Just Please No Candice Bergen Ads
Stay with us on this one. First AT&T announced their WorldNet Internet service. Then MCI shockingly announced a service that would match the AT&T offer. Then in another startling announcement Sprint announced a service that would match the AT&T and MCI offers.


60

No One With an IQ Under 80 Admitted
The World Wide Web Consortium, with 22 industry organizations, authored the Platform for Internet Content (PICS), a labeling protocol that essentially allows users to create their own rating systems for the Web. The PICS standard boasts "self-regulation," yet it still concerns many users who believe it's just one more step toward Net censorship. Let's face it, with or without PICS, Congress' porn-bustin' cronies are going to try to censor the Net. Sen. Exon can hardly grasp the Net as a concept--is he really going to comprehend and embrace something called "PICS protocol?"


58

The Smut Watchers
wank The Surfwatch and Cyber Patrol logos were perverted by content providers who were honored by the fact that they had been deemed "objectionable" by the site-blocking softwares.

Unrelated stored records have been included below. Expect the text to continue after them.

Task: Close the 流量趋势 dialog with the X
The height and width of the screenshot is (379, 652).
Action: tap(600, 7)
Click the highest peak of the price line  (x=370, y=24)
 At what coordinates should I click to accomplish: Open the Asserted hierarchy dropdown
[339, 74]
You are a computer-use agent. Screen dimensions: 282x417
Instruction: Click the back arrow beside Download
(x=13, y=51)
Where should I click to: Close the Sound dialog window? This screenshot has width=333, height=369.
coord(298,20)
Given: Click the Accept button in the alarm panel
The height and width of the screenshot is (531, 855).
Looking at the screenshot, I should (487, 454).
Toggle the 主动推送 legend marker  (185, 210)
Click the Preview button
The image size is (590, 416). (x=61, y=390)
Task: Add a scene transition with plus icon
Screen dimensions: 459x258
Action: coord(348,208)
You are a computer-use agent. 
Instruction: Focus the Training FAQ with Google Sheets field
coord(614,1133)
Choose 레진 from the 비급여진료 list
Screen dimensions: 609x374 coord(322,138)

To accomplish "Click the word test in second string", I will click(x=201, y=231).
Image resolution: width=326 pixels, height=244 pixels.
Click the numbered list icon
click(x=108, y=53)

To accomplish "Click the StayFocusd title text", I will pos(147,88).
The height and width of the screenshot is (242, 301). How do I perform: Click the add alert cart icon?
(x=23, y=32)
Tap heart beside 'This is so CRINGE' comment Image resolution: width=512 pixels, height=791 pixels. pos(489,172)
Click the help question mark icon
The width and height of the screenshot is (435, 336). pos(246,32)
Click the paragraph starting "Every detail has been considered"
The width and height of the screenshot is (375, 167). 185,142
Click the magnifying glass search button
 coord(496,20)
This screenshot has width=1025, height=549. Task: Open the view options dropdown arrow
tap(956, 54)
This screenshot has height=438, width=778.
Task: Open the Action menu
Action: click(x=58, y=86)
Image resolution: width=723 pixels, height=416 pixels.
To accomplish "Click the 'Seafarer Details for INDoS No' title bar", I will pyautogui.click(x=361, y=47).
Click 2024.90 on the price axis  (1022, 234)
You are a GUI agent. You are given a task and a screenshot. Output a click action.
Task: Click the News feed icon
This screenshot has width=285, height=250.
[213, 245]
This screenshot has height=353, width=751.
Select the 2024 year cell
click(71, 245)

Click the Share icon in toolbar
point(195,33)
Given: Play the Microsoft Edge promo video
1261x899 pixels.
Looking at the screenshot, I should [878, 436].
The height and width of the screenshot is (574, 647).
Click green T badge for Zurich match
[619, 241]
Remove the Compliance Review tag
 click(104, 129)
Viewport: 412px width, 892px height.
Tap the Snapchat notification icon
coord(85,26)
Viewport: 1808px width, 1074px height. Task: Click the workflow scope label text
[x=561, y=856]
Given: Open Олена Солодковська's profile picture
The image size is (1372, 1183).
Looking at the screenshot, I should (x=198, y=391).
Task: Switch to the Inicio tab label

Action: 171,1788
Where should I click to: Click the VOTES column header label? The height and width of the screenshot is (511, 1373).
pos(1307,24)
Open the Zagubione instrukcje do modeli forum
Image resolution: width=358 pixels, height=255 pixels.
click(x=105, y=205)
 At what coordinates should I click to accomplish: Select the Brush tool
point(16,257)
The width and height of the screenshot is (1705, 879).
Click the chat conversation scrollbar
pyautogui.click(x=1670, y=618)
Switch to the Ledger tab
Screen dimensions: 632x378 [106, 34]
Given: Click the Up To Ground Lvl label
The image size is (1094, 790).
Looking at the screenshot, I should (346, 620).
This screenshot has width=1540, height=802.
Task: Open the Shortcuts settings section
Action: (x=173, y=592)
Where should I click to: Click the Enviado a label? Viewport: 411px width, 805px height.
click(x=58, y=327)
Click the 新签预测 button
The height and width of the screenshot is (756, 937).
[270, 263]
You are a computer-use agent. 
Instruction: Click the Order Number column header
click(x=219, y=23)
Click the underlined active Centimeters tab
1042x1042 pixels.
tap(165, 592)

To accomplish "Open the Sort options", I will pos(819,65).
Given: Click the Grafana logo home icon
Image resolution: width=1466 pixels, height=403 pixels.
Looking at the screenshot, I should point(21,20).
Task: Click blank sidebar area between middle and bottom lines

Others sites weren't as enthralled, particularly "objectionable" URLs that discussed issues of AIDS, safe sex, gun rights, feminism and homosexuality.


56

Iran Embargo?
In mid-August, a U.S. National Science Foundation official briefly blocked crucial international links to Iran. However, nobody gave him permission. Civil libertarians were up in arms, calling the move unconstitutional.













54

Cyber Cafes
Cyber cafes went from geek to chic back to geek in all but one year's time. It was nice to be able to access e-mail, Usenet and the Web away from the home or the office. But the Net's explosive popularity turned connected coffee shops into horrible newbie ghettos.












 





52

Foul-Mouthed Judge
In open defiance of the Communications Decency Act, retired Texas judge Steve Russell let Capitol Hill have it with an obscenity-filled editorial that even made IU blush. The American Reporter was the first to publish the piece, which called Congress a bunch of @#$% as well as a bunch of @#$%. Wow!